The ASCII character set contains non-printing control characters. Two of these are displayed specially: the newline character (Unicode code point U+000A) is displayed by starting a new line, while the tab character (U+0009) is displayed as a space that extends to the next tab stop column (normally every 8 columns). The number of spaces per tab is controlled by the buffer-local variable tab-width, which must have an integer value between 1 and 1000, inclusive. Note that the way the tab character in the buffer is displayed has nothing to do with the definition of TAB as a command.

Other ASCII control characters, whose codes are below U+0020 (octal 40, decimal 32), are displayed as a caret (‘ ^’) followed by the non-control version of the character, with the escape-glyph face. For instance, the ‘ control-A’ character, U+0001, is displayed as ‘ ^A’.

The raw bytes with codes U+0080 (octal 200) through U+009F (octal 237) are displayed as octal escape sequences, with the escape-glyph face. For instance, character code U+0098 (octal 230) is displayed as ‘ \230’. If you change the buffer-local variable ctl-arrow to nil, the ASCII control characters are also displayed as octal escape sequences instead of caret escape sequences. (You can also request that raw bytes be shown in hex, see display-raw-bytes-as-hex.)

Some non-ASCII characters have the same appearance as an ASCII space or hyphen (minus) character. Such characters can cause problems if they are entered into a buffer without your realization, e.g., by yanking; for instance, source code compilers typically do not treat non-ASCII spaces as whitespace characters. To deal with this problem, Emacs displays such characters specially: it displays U+00A0 NO-BREAK SPACE and other characters from the Unicode horizontal space class with the nobreak-space face, and it displays U+00AD SOFT HYPHEN, U+2010 HYPHEN, and U+2011 NON-BREAKING HYPHEN with the nobreak-hyphen face. To disable this, change the variable nobreak-char-display to nil. If you give this variable a non- nil and non- t value, Emacs instead displays such characters as a highlighted backslash followed by a space or hyphen.

You can customize the way any particular character code is displayed by means of a display table. See Display Tables in The Emacs Lisp Reference Manual.

On graphical displays, some characters may have no glyphs in any of the fonts available to Emacs. These glyphless characters are normally displayed as boxes containing the hexadecimal character code. Similarly, on text terminals, characters that cannot be displayed using the terminal encoding (see Coding Systems for Terminal I/O) are normally displayed as question signs. You can control the display method by customizing the variable glyphless-char-display-control. You can also customize the glyphless-char face to make these characters more prominent on display. See Glyphless Character Display in The Emacs Lisp Reference Manual, for details.

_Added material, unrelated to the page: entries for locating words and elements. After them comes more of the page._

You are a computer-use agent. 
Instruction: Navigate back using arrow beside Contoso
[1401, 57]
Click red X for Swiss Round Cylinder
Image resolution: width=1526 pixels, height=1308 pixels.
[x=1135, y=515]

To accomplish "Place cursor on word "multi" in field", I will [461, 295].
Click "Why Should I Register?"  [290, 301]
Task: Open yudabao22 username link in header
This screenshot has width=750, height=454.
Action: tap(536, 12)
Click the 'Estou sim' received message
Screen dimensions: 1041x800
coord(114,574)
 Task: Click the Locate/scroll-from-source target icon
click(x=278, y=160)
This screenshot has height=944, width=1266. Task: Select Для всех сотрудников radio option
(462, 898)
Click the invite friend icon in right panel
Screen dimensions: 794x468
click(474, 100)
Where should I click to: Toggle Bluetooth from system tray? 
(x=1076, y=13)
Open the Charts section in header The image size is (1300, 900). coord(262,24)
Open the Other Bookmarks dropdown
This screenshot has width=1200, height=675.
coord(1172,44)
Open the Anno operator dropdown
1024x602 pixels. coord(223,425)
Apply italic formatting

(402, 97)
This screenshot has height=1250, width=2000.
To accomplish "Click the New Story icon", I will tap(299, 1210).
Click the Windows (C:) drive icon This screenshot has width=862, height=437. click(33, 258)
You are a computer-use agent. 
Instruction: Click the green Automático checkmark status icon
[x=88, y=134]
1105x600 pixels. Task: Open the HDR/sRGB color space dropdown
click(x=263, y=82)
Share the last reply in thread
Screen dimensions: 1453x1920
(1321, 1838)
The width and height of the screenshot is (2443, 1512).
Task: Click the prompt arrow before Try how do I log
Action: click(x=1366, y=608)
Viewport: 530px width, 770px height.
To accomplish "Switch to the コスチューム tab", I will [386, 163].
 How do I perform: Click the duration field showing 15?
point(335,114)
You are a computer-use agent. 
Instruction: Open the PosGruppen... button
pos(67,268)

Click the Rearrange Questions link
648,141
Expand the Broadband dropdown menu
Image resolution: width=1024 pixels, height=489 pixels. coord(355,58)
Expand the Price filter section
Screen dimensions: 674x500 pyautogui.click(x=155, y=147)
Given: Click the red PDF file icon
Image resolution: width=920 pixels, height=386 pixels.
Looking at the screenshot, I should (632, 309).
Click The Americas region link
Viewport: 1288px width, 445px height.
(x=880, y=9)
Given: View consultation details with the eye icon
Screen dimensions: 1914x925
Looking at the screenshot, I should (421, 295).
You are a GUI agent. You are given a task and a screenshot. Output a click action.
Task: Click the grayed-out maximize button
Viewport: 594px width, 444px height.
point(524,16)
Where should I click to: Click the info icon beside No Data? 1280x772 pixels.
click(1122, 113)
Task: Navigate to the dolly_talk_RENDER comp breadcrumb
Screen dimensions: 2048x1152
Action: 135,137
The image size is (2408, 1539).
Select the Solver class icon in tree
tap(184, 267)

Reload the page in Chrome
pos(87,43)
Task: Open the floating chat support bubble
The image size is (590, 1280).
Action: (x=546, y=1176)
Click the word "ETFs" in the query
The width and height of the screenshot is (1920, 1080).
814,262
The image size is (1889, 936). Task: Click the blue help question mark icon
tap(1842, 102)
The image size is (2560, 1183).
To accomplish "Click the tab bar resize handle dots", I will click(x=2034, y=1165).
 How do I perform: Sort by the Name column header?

Emacs tries to determine if the curved quotes ‘ and ’ can be displayed on the current display. By default, if this seems to be so, then Emacs will translate the ASCII quotes (‘ `’ and ‘ '’), when they appear in messages and help texts, to these curved quotes. You can influence or inhibit this translation by customizing the user option text-quoting-style (see Keys in
Documentation in The Emacs Lisp Reference Manual).

If the curved quotes ‘, ’, “, and ” are known to look just like ASCII characters, they are shown with the homoglyph face. Curved quotes that are known not to be displayable are shown as their ASCII approximations ‘ `’, ‘ '’, and ‘ "’ with the homoglyph face.